### What you are asked to do
Rewrite the listing below, substituting "frame size" for every occurrence of "image size" and leaving everything else unchanged. Omit the pictures from your output.

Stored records
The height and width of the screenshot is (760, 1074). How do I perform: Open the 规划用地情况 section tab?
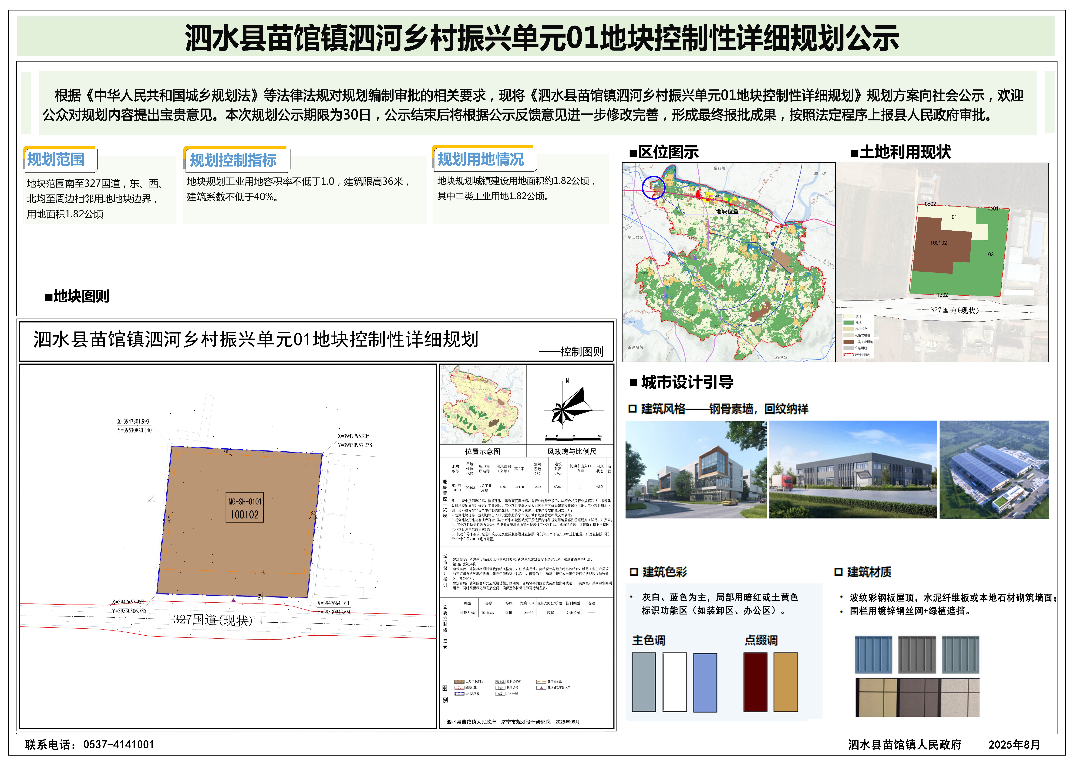pyautogui.click(x=483, y=160)
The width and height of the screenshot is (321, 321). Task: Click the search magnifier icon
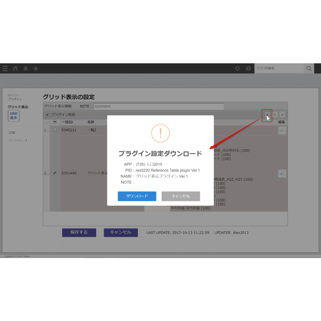(309, 68)
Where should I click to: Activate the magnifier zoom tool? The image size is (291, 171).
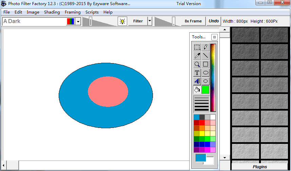(197, 64)
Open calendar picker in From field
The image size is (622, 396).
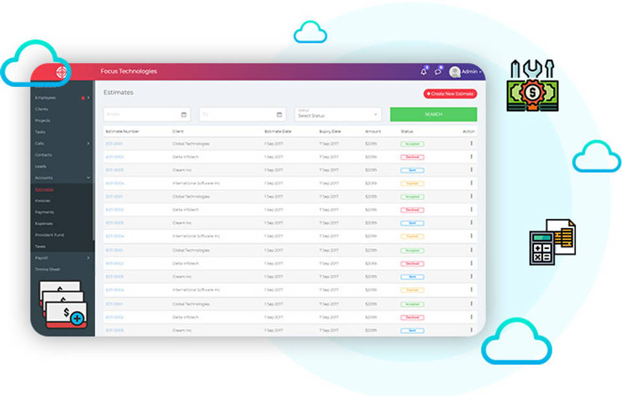[x=183, y=115]
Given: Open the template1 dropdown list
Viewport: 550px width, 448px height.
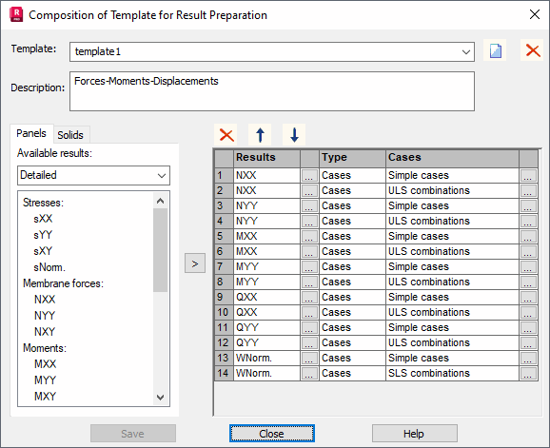Looking at the screenshot, I should pos(466,52).
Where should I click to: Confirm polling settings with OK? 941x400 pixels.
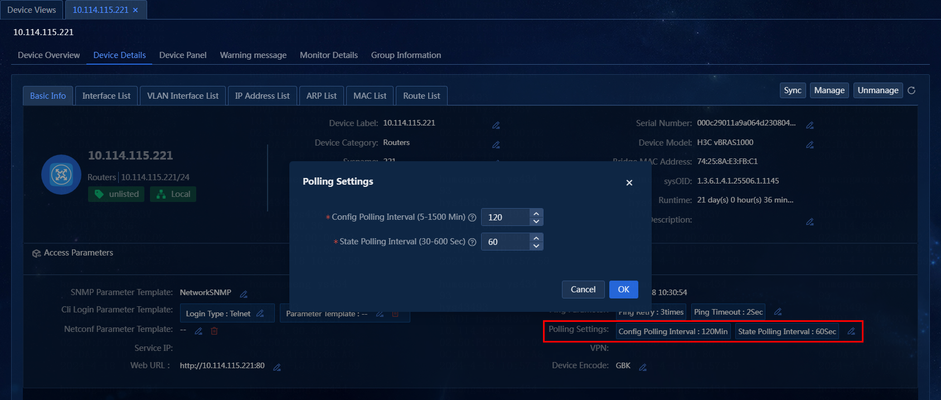tap(623, 290)
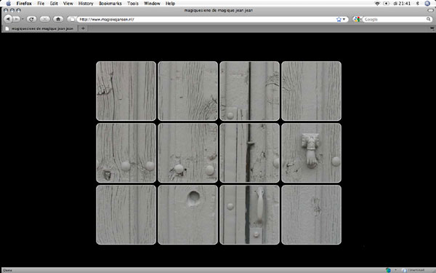The height and width of the screenshot is (273, 436).
Task: Open the back/forward history dropdown arrow
Action: [x=23, y=19]
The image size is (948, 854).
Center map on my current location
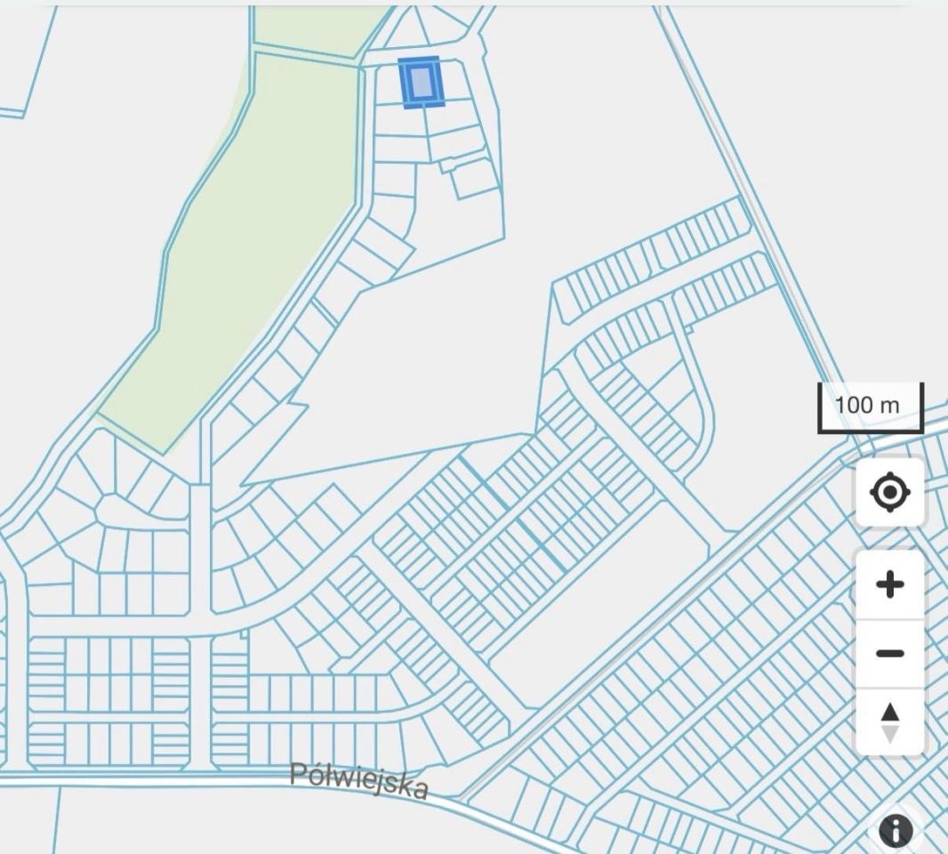point(889,492)
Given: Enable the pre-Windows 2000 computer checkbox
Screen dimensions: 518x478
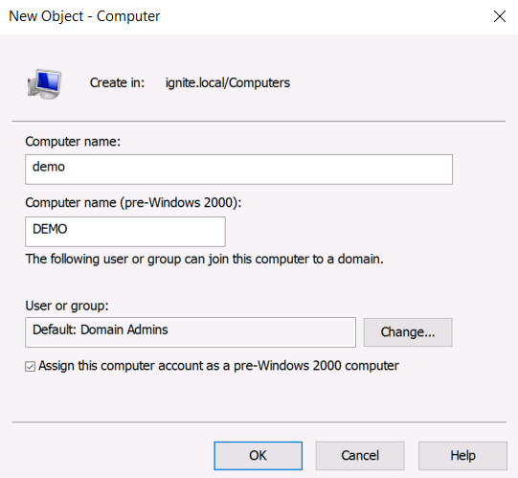Looking at the screenshot, I should 30,366.
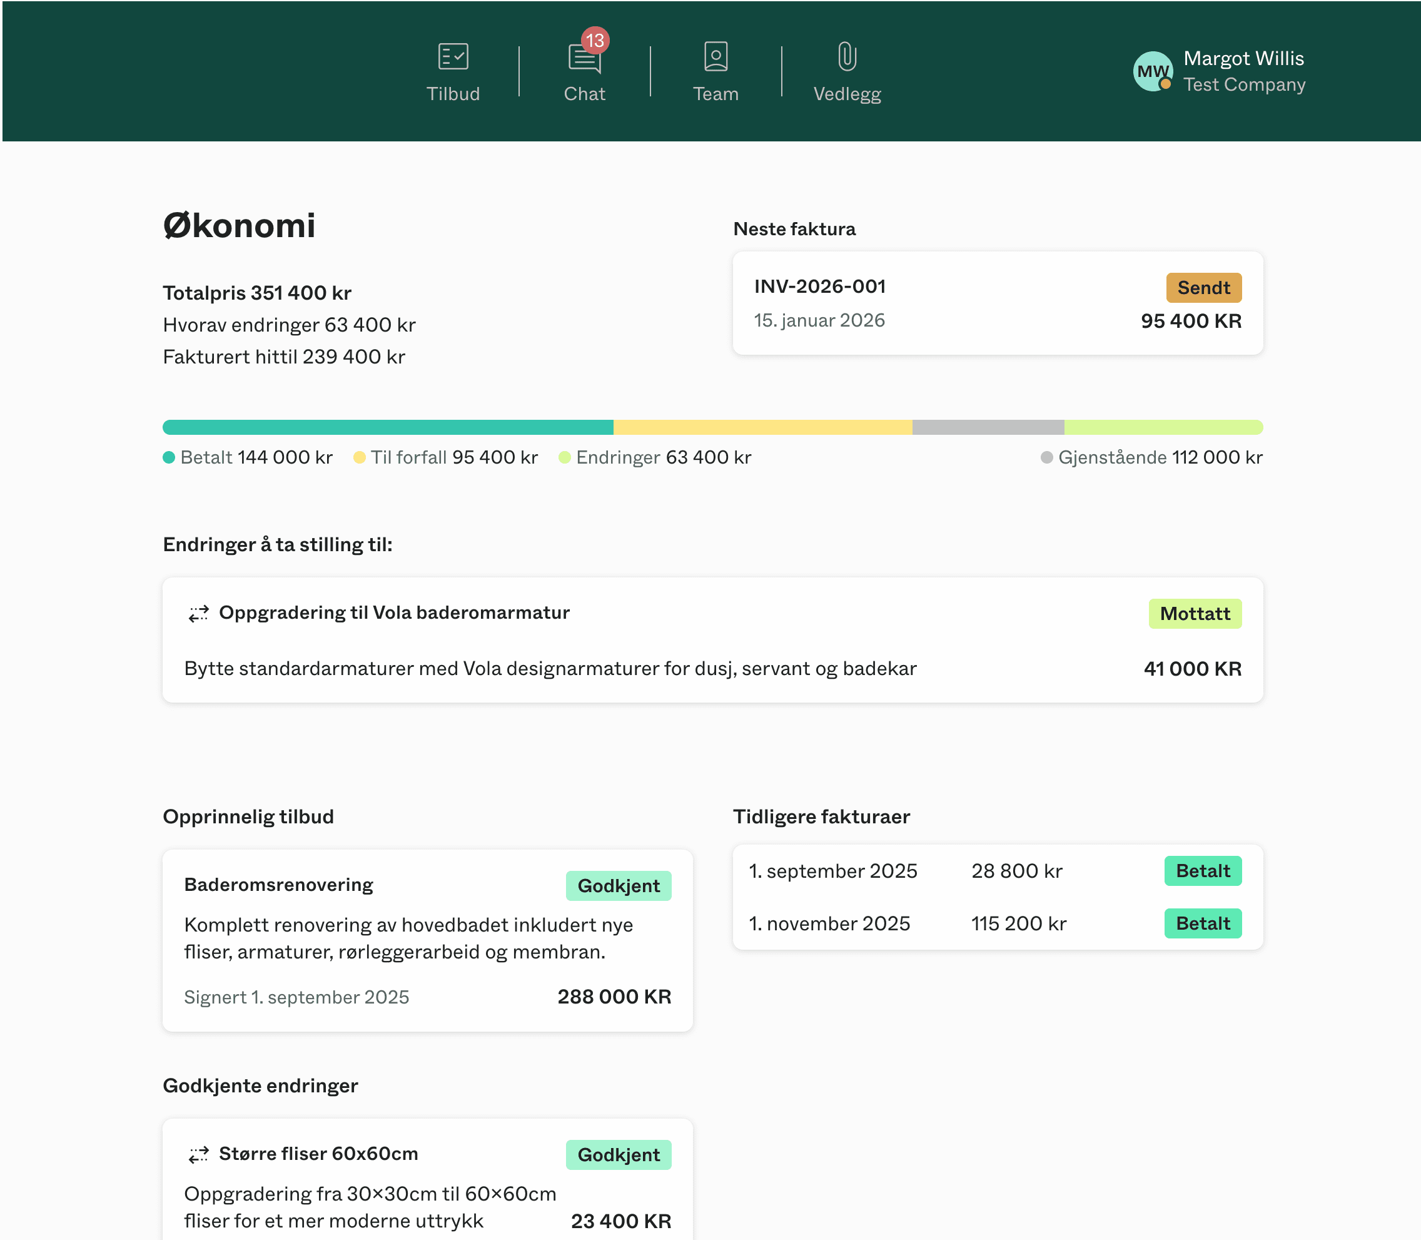Click the MW user avatar

click(x=1153, y=71)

### Task response
The height and width of the screenshot is (760, 1074). How do I perform: Open the 规划用地情况 section tab?
pyautogui.click(x=483, y=160)
The width and height of the screenshot is (321, 321). Task: Click the search magnifier icon
(309, 68)
Where should I click to: Activate the magnifier zoom tool? The frame size is (291, 171).
(197, 64)
Open calendar picker in From field
The frame size is (622, 396).
[x=183, y=115]
Given: Open the template1 dropdown list
Viewport: 550px width, 448px height.
Looking at the screenshot, I should pos(466,52).
Where should I click to: Confirm polling settings with OK? 941x400 pixels.
tap(623, 290)
The height and width of the screenshot is (273, 436).
Task: Open the back/forward history dropdown arrow
Action: [x=23, y=19]
The frame size is (948, 854).
Center map on my current location
point(889,492)
Given: Enable the pre-Windows 2000 computer checkbox
Screen dimensions: 518x478
Looking at the screenshot, I should 30,366.
Click the MW user avatar

click(x=1153, y=71)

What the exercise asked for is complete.